There is no consensus on a definition for bullying in the international arena yet. However, most researchers agree that these hostilities are:

  • persistent and prolonged in nature;

  • carried out by one or more persons against one or more targets;

  • conscious behaviour with the intention to harm the target;

  • affecting the targets or victims detrimentally and has a devastating influence on the emotional well-being of this group.

The most frequently reported incidents of workplace bullying, according to all researchers are the various forms of verbal aggression like insults, shouting, Billingsgate vocabularies, name-calling, threats, talking about someone behind his/her back, interrupting talk or work, humiliating an employee in the presence of others, ridicule, teasing, sarcasm and false accusations. Also flaunting status, mood swings, ignoring a person, aggressive posturing, undermining someone and spreading stories, trumping up charges against co-workers, innuendoes, setting a person up for failure and colleagues ganging up against a co-workers, are further examples.

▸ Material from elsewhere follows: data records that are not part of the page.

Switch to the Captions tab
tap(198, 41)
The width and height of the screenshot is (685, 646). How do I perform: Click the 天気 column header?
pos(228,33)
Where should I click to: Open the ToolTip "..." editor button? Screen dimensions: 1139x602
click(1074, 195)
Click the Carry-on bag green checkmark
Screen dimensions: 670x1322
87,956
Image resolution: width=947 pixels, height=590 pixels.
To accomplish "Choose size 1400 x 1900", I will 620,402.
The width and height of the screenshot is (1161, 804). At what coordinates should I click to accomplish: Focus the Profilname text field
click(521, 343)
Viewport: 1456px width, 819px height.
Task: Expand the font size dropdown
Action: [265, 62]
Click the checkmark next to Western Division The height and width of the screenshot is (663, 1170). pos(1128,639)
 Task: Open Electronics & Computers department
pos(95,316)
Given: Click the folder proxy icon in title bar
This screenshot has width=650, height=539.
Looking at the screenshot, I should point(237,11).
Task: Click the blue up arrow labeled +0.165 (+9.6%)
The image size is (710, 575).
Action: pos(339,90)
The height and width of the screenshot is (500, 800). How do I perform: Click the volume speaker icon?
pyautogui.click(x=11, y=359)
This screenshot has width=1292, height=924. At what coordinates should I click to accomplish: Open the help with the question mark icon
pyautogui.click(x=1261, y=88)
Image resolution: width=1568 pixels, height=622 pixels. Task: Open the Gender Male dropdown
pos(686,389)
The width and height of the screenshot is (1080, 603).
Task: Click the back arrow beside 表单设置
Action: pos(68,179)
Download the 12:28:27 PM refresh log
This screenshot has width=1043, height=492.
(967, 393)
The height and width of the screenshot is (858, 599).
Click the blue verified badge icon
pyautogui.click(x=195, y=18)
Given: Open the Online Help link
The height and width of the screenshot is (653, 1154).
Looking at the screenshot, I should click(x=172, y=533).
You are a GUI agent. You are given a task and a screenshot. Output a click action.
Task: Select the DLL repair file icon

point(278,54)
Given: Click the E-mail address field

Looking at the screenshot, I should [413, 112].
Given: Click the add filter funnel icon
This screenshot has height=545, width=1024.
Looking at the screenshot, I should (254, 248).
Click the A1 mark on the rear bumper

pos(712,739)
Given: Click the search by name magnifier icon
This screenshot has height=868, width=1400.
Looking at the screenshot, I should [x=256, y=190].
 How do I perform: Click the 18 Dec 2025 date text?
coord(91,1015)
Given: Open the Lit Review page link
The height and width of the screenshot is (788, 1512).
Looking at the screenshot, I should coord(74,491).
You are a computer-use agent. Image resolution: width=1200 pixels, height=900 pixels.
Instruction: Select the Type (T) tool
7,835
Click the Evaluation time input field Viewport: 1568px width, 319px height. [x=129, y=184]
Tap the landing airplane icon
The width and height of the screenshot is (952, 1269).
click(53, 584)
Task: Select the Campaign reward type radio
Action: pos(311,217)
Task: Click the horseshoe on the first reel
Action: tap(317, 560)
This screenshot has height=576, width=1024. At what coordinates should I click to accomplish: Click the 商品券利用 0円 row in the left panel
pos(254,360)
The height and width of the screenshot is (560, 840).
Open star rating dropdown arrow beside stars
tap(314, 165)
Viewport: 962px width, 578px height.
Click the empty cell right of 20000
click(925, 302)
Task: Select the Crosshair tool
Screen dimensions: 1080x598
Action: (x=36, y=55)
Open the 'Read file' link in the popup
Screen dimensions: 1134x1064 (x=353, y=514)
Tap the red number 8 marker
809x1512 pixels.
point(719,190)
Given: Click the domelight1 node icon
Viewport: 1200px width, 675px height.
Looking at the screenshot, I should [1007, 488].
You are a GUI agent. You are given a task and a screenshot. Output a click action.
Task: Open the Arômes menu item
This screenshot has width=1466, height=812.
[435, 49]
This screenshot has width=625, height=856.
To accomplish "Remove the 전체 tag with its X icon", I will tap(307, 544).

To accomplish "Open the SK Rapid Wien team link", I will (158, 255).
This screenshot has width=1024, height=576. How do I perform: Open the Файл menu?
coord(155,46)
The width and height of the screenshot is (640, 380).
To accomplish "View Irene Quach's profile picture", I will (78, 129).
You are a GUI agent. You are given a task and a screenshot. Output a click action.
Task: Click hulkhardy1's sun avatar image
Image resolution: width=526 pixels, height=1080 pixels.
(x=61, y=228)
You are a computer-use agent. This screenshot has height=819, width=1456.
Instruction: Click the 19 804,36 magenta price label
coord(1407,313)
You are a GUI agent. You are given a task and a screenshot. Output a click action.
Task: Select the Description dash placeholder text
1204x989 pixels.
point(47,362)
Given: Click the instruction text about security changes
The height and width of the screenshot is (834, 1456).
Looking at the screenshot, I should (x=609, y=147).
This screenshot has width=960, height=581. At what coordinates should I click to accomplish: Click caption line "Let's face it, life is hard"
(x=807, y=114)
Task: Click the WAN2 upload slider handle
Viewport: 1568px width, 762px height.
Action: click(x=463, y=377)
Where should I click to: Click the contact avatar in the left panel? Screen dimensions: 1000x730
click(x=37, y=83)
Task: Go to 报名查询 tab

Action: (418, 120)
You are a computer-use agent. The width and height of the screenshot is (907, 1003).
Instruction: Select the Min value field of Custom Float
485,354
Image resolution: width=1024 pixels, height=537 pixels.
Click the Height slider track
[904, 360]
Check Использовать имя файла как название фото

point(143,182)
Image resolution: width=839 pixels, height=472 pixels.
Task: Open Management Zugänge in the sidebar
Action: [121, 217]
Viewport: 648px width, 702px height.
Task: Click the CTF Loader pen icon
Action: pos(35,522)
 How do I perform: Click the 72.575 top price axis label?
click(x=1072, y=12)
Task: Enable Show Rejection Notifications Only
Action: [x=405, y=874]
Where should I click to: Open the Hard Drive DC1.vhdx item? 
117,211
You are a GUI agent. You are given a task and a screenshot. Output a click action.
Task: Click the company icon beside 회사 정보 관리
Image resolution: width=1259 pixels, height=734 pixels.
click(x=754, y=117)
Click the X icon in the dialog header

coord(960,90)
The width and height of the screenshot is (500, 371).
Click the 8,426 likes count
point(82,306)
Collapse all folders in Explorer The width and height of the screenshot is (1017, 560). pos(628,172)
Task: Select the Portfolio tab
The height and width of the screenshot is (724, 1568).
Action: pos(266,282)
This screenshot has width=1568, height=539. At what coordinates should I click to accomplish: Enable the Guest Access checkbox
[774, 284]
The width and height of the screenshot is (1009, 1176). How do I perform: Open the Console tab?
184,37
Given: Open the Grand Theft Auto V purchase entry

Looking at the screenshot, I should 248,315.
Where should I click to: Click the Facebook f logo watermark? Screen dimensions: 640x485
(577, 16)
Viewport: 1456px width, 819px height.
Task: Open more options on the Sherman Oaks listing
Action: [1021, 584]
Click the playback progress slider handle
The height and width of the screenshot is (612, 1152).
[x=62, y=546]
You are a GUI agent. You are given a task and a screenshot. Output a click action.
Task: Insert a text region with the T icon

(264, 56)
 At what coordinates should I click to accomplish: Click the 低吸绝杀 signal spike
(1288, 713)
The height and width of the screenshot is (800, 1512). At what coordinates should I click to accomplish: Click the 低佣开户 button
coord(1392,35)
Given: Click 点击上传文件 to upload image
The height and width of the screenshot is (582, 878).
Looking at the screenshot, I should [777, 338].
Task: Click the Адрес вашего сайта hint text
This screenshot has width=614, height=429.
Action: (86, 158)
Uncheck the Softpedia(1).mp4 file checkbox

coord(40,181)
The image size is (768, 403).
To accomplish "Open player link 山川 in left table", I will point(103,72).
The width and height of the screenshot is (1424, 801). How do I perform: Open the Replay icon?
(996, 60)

Overloading and abusing staff, racial discrimination and any unfair practice are hostile to the well-being of the employee and fall within this category. Equally serious but more dramatic than bullying is physical violence and homicide in the workplace.

The irony is that, while workplace violence and hostilities flourish in corporate South Africa, we can hardly afford the time, energy and talent wasted by this crippling phenomenon. Add to this sabotage like petty theft, industrial espionage and the planting of viruses by frustrated employees, and we are talking billions of Rands wasted.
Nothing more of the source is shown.